Whitespace

Sean Mc Grath (digitome@iol.ie)
Tue, 19 Aug 1997 11:11:52 +0100


>> Peter Murray-Rust wrote:
>>
>>I think - along with TimB - that it is unrealistic to come up with s single
>>set of rules that will server every application. There was an enormous
>amount
>>of discussion on the XML group last year and I take it as axiomatic that we
>>cannot produce a set of rules which everyone agrees are:
>> - simple to state
>> - unambiguous
>> - intuitive and easy to learn
>> - universal (i.e. cover every situation)
>

**Warning:** Rush of blood to the head follows. Get those flame throwers
ready...

I know this whole white space thing was trashed out at length some time ago but
it worries me greatly that on XML-DEV the whole issue seems to be as problematic
as it was before XML-Lang's rulings on whitespace handling where decided upon.
It seems that the problem was not really solved - just pushed up a layer:-)

It just sounds wrong to me that white space handling is to be the subject of
application conventions rather than part of the core XML parsing activity.

Anyway, I think everyone should be allowed over-simplify the "White Space
Problem"
once in there lives! Here is my contribution:-

Ban mixed content. Mixed content is a markup minimization feature.

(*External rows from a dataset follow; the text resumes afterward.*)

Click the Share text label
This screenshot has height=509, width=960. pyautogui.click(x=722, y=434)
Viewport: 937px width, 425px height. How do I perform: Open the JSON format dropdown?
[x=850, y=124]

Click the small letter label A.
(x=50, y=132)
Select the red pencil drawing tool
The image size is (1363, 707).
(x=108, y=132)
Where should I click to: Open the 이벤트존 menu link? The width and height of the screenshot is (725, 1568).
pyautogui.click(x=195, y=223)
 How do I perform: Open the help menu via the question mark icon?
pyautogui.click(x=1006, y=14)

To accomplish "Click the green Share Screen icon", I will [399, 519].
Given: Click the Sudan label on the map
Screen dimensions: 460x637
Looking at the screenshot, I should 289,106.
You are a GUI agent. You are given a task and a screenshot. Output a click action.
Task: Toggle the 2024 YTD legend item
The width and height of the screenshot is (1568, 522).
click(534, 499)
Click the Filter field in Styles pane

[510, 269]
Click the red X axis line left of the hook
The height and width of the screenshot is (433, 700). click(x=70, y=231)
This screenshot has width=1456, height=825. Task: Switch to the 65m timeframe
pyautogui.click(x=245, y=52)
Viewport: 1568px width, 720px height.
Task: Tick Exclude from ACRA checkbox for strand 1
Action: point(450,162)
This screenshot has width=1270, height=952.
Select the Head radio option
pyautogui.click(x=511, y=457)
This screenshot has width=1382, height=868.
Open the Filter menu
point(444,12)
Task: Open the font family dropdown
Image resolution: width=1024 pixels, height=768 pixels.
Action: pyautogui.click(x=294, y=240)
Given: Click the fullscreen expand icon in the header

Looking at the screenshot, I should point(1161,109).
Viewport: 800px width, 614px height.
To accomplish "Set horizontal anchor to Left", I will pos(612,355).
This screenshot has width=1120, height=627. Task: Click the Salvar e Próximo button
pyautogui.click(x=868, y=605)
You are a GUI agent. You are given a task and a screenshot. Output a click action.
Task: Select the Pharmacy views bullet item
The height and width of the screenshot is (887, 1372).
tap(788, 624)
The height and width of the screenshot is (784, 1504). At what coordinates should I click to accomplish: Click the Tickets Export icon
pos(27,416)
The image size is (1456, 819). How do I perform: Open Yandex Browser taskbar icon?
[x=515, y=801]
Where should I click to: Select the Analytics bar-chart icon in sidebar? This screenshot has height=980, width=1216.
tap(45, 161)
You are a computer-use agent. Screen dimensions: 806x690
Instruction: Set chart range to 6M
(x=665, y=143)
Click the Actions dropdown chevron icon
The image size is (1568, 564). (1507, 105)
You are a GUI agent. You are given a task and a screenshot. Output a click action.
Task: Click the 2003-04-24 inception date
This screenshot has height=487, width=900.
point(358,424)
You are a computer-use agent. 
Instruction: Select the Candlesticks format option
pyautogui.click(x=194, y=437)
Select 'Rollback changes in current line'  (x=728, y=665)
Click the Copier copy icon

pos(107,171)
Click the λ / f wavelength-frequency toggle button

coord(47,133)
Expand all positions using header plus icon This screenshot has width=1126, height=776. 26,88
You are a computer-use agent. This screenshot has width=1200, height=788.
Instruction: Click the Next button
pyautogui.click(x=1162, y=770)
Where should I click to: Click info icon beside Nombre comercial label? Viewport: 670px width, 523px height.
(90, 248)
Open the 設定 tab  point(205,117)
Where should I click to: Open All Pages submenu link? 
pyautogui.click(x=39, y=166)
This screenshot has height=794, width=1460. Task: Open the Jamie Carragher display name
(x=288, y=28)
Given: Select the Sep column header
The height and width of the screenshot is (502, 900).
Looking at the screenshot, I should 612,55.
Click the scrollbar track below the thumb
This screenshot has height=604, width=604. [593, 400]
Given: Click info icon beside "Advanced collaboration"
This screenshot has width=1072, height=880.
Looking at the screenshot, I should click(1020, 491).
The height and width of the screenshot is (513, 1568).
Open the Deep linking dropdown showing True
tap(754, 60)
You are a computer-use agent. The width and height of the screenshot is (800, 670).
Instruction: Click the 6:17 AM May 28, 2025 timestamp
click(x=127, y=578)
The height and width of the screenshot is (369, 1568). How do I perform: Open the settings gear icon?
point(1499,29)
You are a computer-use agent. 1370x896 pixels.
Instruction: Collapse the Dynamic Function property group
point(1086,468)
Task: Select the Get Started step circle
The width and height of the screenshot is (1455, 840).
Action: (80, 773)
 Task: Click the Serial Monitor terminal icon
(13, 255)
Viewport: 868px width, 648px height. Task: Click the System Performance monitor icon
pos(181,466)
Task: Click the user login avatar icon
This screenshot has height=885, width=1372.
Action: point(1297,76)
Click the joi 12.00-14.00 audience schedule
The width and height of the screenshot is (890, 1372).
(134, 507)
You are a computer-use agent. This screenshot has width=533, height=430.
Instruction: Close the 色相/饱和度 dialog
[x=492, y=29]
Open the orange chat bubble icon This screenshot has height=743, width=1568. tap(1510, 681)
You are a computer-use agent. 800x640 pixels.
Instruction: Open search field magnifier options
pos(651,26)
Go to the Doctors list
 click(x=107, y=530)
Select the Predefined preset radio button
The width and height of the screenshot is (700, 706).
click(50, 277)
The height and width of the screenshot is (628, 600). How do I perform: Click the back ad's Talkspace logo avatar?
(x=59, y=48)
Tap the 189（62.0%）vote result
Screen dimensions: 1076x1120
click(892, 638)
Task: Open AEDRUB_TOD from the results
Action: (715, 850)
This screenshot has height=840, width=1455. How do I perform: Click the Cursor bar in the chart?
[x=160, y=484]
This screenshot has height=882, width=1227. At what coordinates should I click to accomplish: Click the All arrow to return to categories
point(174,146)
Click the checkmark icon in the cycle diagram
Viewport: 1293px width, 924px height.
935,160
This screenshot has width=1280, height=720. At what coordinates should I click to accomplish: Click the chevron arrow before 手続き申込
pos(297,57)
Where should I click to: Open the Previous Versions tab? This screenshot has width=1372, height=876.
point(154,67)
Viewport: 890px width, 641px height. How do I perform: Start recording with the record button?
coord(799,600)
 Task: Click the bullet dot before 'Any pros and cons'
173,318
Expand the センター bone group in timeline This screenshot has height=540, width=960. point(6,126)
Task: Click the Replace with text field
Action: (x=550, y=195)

If you want a chunk of PCDATA in an XML doc, use the <PCDATA>
reserved element name.

<foo>
<pcdata>I am data 1</pcdata>
<pcdata>I am data 2</pcdata>
</foo>

Becomes
<foo><pcdata>I am line 1</pcdata><pcdata>I am line 2</pcdata></foo>

If you need whitespace to be something other than whitespace- i.e. a
newline to be a real newline to be passed on to the application, use an
empty element type to represent it.

<foo>
<pcdata>I am data 1</pcdata><newline/>
<pcdata>I am data 2</pcdata>
</foo>

Give me five minutes to put on the asbestos suit and then you flame
away....